Kate Neumann adds fragrant browned butter to a sweet custard loaded with caramelized apples and baked in a buttery tart shell.
Wine Pairing: Ice wine. Generally made from Riesling, Vidal Blanc or Vignoles grapes harvested after the first winter frost. Silky and rich, ice wines are lusciously sweet and full of concentrated flavor, with a vibrant acidity that keeps them fresh-feeling. They usually pair well with desserts made with fruits such as nectarines, peaches or apples.
Many Bundt cakes are heavy and buttery, but this one is surprisingly light and incredibly moist under its silky chocolate glaze.
Wine Pairing: Vintage Port. Vintage ports are big wines, with black-fruit flavors and powerful tannins when young; pair them with something equally intense, like a rich, dark-chocolate dessert, or a blue cheese like Stilton.

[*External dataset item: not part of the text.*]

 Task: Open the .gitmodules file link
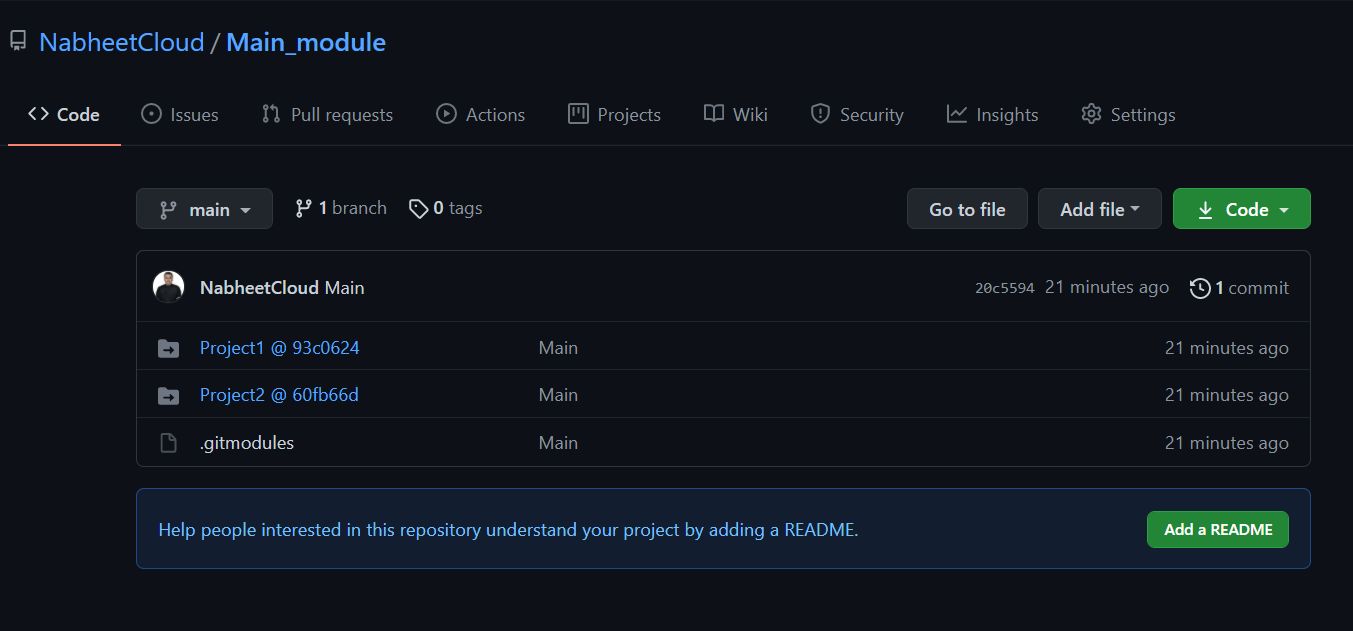pyautogui.click(x=247, y=443)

Kate Neumann fills the donut holes with fruit jams or chocolate ganache, then rolls them in sugar and spices as soon as they come out of the frying pan.

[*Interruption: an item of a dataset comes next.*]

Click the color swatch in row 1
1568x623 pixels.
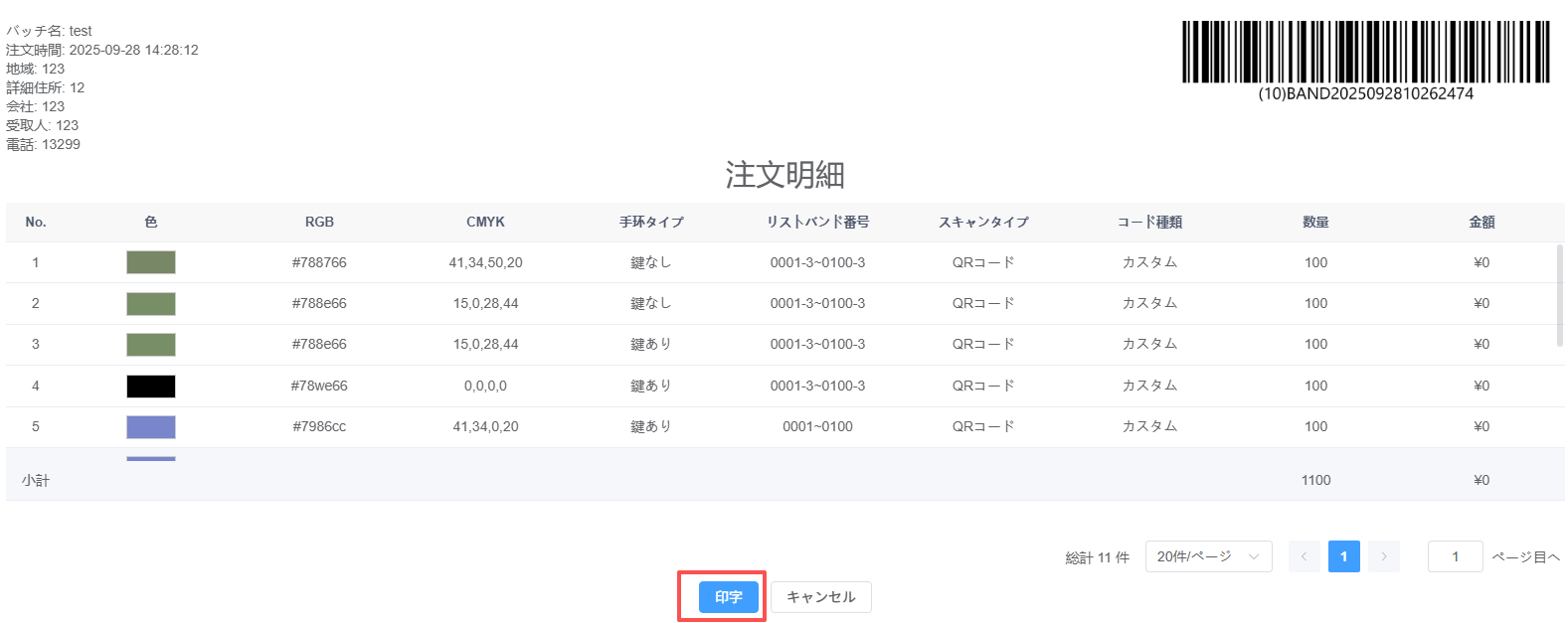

Wine Pairing: Italy's Brachetto d' Acqui. Effervescent and not too sweet, with a wild berry flavor and fizzy tingle, this sparkling red from Piedmont makes a great end to a meal. Pair it with any berry dessert, from a raspberry tart to a blackberry crumble to a handful of freshly picked wild strawberries.
Kate Neumann describes this cool, delicate dessert as having "the qualities of custard without the egginess. Greek yogurt makes it wonderfully tangy."
Wine Pairing: Orange Muscat. The Mediterranean grape, is sometimes confused with the more common Muscat Blanc à Petits Grains. It creates delicious dessert wines. Its floral aromas (think tangerine and orange blossoms) and light to medium body make it ideal with fresh fruit or any dessert with a tangy edge.
For a grown-up twist on the classic Rice Krispies Treats, Marcia Kiesel ingeniously swaps out marshmallows for the Latin American dessert sauce dulce de leche, then adds even more crunch with toasted, sliced almonds. This dessert is caramelly, nutty and amazingly crispy.
Wine Pairing: Madeira. When pairing desserts and dessert wines, it's easy to overwhelm the taste buds with sweetness. Instead, choose a wine that's a touch lighter and less sweet than the dessert.